Stored records
——

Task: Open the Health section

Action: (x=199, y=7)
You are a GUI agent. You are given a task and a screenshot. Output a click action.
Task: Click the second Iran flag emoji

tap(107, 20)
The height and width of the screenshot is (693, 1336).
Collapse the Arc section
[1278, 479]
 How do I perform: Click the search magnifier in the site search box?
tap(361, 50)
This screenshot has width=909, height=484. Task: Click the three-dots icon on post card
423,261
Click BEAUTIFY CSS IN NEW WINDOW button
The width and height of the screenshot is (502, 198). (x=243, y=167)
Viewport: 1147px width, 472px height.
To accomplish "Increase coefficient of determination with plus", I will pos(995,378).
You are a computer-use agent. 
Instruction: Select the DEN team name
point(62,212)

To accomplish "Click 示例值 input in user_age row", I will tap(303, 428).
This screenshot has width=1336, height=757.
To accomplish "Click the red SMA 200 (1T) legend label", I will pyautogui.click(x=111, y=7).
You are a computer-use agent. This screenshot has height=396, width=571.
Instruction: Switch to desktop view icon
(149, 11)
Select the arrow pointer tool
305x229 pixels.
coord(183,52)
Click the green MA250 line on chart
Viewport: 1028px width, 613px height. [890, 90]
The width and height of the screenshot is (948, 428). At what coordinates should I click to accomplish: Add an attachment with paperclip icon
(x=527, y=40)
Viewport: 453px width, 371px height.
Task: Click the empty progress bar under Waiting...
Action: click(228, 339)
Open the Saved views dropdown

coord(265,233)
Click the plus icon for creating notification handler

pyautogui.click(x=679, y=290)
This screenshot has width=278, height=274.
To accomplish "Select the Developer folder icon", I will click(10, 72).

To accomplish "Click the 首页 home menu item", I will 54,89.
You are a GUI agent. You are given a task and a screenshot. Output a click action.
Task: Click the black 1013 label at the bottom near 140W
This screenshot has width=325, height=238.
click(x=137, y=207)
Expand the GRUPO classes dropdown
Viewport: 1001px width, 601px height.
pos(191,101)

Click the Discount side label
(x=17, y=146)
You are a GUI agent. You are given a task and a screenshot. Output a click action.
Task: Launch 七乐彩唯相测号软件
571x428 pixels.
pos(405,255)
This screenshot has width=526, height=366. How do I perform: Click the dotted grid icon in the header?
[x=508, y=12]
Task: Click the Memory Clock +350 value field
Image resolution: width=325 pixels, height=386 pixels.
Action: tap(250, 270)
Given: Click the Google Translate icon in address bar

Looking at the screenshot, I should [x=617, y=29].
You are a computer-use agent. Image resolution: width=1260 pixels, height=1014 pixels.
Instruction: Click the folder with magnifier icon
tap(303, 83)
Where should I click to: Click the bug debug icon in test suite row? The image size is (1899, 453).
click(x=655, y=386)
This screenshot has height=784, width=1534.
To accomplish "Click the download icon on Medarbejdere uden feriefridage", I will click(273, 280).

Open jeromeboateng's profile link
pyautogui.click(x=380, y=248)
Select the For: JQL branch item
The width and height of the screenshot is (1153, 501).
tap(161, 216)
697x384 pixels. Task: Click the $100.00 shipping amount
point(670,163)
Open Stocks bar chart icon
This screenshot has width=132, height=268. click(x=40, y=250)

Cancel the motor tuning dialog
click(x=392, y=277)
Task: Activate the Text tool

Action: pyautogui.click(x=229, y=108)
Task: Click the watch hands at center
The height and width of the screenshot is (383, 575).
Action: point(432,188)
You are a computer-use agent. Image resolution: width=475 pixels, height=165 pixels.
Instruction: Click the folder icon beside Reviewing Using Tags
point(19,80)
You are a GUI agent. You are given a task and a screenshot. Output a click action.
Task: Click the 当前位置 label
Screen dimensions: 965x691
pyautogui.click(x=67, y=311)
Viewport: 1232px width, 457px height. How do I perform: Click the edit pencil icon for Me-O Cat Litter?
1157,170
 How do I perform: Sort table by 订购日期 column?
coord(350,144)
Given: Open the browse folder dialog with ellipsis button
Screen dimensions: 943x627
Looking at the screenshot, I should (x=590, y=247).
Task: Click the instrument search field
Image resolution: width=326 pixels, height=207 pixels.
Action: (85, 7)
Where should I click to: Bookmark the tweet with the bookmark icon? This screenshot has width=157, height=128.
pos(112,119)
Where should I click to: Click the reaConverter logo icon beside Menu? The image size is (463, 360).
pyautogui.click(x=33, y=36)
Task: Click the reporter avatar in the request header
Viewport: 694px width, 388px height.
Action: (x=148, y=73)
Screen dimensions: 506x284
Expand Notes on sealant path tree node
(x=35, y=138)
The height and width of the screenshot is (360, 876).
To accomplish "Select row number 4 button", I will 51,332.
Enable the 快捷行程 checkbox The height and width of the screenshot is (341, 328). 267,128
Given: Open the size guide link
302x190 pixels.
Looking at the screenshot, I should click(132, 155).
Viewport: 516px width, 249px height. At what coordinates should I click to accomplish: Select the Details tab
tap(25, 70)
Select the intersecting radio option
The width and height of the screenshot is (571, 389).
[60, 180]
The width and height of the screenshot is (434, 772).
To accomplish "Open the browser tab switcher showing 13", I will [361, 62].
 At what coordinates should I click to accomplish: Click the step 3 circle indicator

——

• [Problem statement] From the first line to the last, write out the data exactly.

• [Solution to the exercise]
Task: Open the Health section

Action: (x=199, y=7)
You are a GUI agent. You are given a task and a screenshot. Output a click action.
Task: Click the second Iran flag emoji

tap(107, 20)
The height and width of the screenshot is (693, 1336).
Collapse the Arc section
[1278, 479]
 How do I perform: Click the search magnifier in the site search box?
tap(361, 50)
This screenshot has width=909, height=484. Task: Click the three-dots icon on post card
423,261
Click BEAUTIFY CSS IN NEW WINDOW button
The width and height of the screenshot is (502, 198). (x=243, y=167)
Viewport: 1147px width, 472px height.
To accomplish "Increase coefficient of determination with plus", I will pos(995,378).
You are a computer-use agent. 
Instruction: Select the DEN team name
point(62,212)

To accomplish "Click 示例值 input in user_age row", I will tap(303, 428).
This screenshot has width=1336, height=757.
To accomplish "Click the red SMA 200 (1T) legend label", I will pyautogui.click(x=111, y=7).
You are a computer-use agent. This screenshot has height=396, width=571.
Instruction: Switch to desktop view icon
(149, 11)
Select the arrow pointer tool
305x229 pixels.
coord(183,52)
Click the green MA250 line on chart
Viewport: 1028px width, 613px height. [890, 90]
The width and height of the screenshot is (948, 428). At what coordinates should I click to accomplish: Add an attachment with paperclip icon
(x=527, y=40)
Viewport: 453px width, 371px height.
Task: Click the empty progress bar under Waiting...
Action: click(228, 339)
Open the Saved views dropdown

coord(265,233)
Click the plus icon for creating notification handler

pyautogui.click(x=679, y=290)
This screenshot has width=278, height=274.
To accomplish "Select the Developer folder icon", I will click(10, 72).

To accomplish "Click the 首页 home menu item", I will 54,89.
You are a GUI agent. You are given a task and a screenshot. Output a click action.
Task: Click the black 1013 label at the bottom near 140W
This screenshot has width=325, height=238.
click(x=137, y=207)
Expand the GRUPO classes dropdown
Viewport: 1001px width, 601px height.
pos(191,101)

Click the Discount side label
(x=17, y=146)
You are a GUI agent. You are given a task and a screenshot. Output a click action.
Task: Launch 七乐彩唯相测号软件
571x428 pixels.
pos(405,255)
This screenshot has width=526, height=366. How do I perform: Click the dotted grid icon in the header?
[x=508, y=12]
Task: Click the Memory Clock +350 value field
Image resolution: width=325 pixels, height=386 pixels.
Action: tap(250, 270)
Given: Click the Google Translate icon in address bar

Looking at the screenshot, I should [x=617, y=29].
You are a computer-use agent. Image resolution: width=1260 pixels, height=1014 pixels.
Instruction: Click the folder with magnifier icon
tap(303, 83)
Where should I click to: Click the bug debug icon in test suite row? The image size is (1899, 453).
click(x=655, y=386)
This screenshot has height=784, width=1534.
To accomplish "Click the download icon on Medarbejdere uden feriefridage", I will click(273, 280).

Open jeromeboateng's profile link
pyautogui.click(x=380, y=248)
Select the For: JQL branch item
The width and height of the screenshot is (1153, 501).
tap(161, 216)
697x384 pixels. Task: Click the $100.00 shipping amount
point(670,163)
Open Stocks bar chart icon
This screenshot has width=132, height=268. click(x=40, y=250)

Cancel the motor tuning dialog
click(x=392, y=277)
Task: Activate the Text tool

Action: pyautogui.click(x=229, y=108)
Task: Click the watch hands at center
The height and width of the screenshot is (383, 575).
Action: point(432,188)
You are a computer-use agent. Image resolution: width=475 pixels, height=165 pixels.
Instruction: Click the folder icon beside Reviewing Using Tags
point(19,80)
You are a GUI agent. You are given a task and a screenshot. Output a click action.
Task: Click the 当前位置 label
Screen dimensions: 965x691
pyautogui.click(x=67, y=311)
Viewport: 1232px width, 457px height. How do I perform: Click the edit pencil icon for Me-O Cat Litter?
1157,170
 How do I perform: Sort table by 订购日期 column?
coord(350,144)
Given: Open the browse folder dialog with ellipsis button
Screen dimensions: 943x627
Looking at the screenshot, I should (x=590, y=247).
Task: Click the instrument search field
Image resolution: width=326 pixels, height=207 pixels.
Action: (85, 7)
Where should I click to: Bookmark the tweet with the bookmark icon? This screenshot has width=157, height=128.
pos(112,119)
Where should I click to: Click the reaConverter logo icon beside Menu? The image size is (463, 360).
pyautogui.click(x=33, y=36)
Task: Click the reporter avatar in the request header
Viewport: 694px width, 388px height.
Action: (x=148, y=73)
Screen dimensions: 506x284
Expand Notes on sealant path tree node
(x=35, y=138)
The height and width of the screenshot is (360, 876).
To accomplish "Select row number 4 button", I will 51,332.
Enable the 快捷行程 checkbox The height and width of the screenshot is (341, 328). 267,128
Given: Open the size guide link
302x190 pixels.
Looking at the screenshot, I should click(132, 155).
Viewport: 516px width, 249px height. At what coordinates should I click to accomplish: Select the Details tab
tap(25, 70)
Select the intersecting radio option
The width and height of the screenshot is (571, 389).
[60, 180]
The width and height of the screenshot is (434, 772).
To accomplish "Open the browser tab switcher showing 13", I will [361, 62].
 At what coordinates should I click to accomplish: Click the step 3 circle indicator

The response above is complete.